Self-driving car startup Zoox has selected its new CEO following the unexpected firing of co-founder and former CEO Tim Kentley-Klay in August. Aicha Evans (pictured above), Intel’s now-former chief strategy officer, is joining Zoox as CEO and member of the board of directors on February 26.

“I’m thrilled to join Zoox and challenge the status quo with an autonomous mobility system built from the ground up,” Evans said in a press release. “Mobility is approaching a major inflection point, and Zoox has set itself apart from entrenched players as the only company creating a solution purpose-built to meet the needs of a fully autonomous future. I look forward to helping the company’s exceptionally talented team continue to grow as we unlock more technical and commercial milestones.”

Evans spent 12 years at Intel, where she was responsible for leading the company’s transition from a PC-centric business to a data-centric one.
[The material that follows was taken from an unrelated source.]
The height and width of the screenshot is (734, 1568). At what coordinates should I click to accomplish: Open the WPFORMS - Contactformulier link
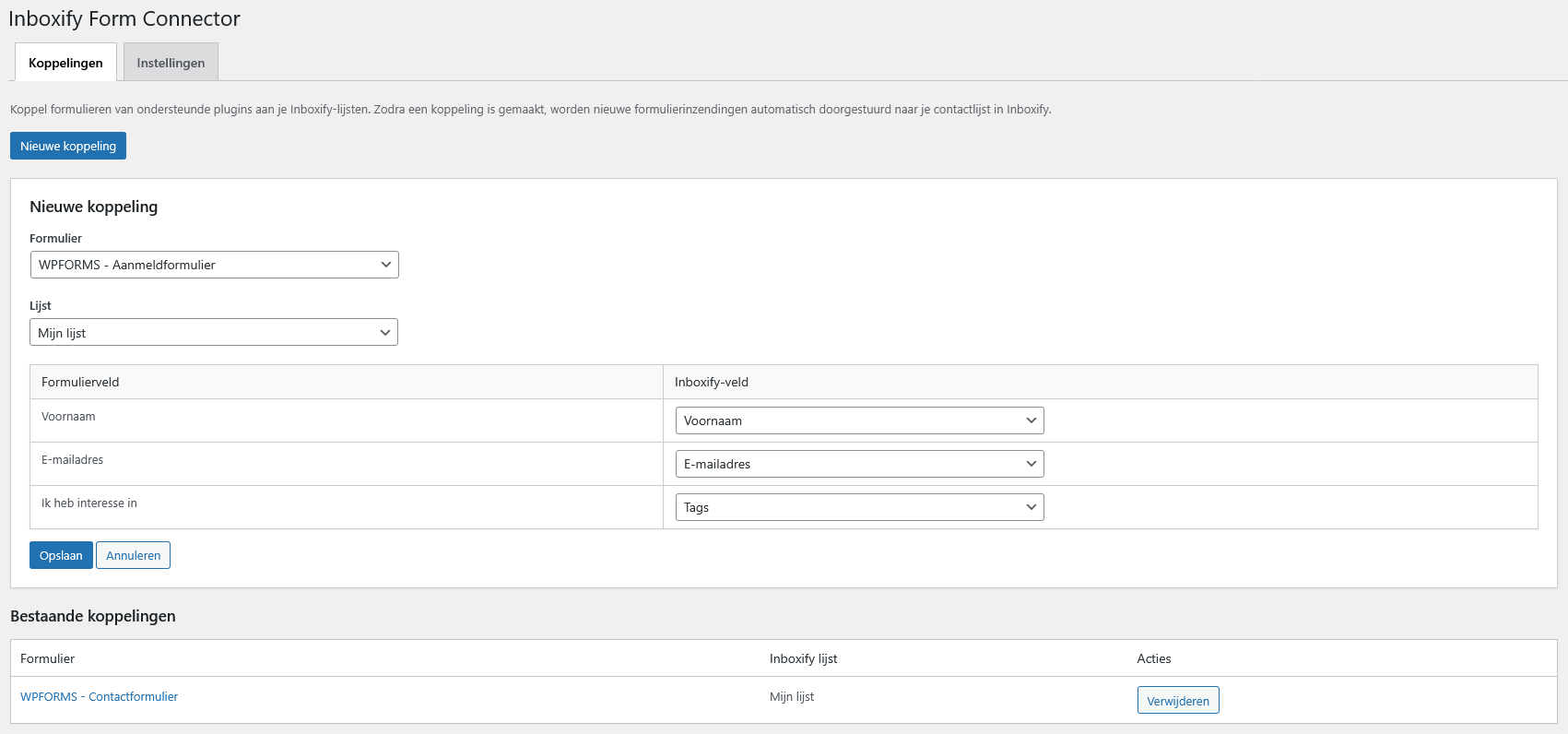tap(100, 696)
She also served as a general manager in the communication and devices group.

Last month, the California Public Utilities Commission granted Zoox a permit to participate in the state’s Autonomous Vehicle Passenger Service pilot. During the testing period, Zoox must have a safety driver behind the wheel and will not be allowed to charge passengers for rides. And, as part of the program, Zoox must provide data and reports to the CPUC regarding any incidents, number of passenger miles traveled and passenger safety protocols.

Zoox’s long-term plan is to publicly deploy autonomous vehicles by 2020 in the form of its own ride-hailing service. The cars themselves will be all-electric and fully autonomous.

To date, Zoox has raised more than $750 million in venture funding. TechCrunch is expecting to chat with Zoox co-founder and CTO Jesse Levinson a bit later today. We’ll update this story following that interview.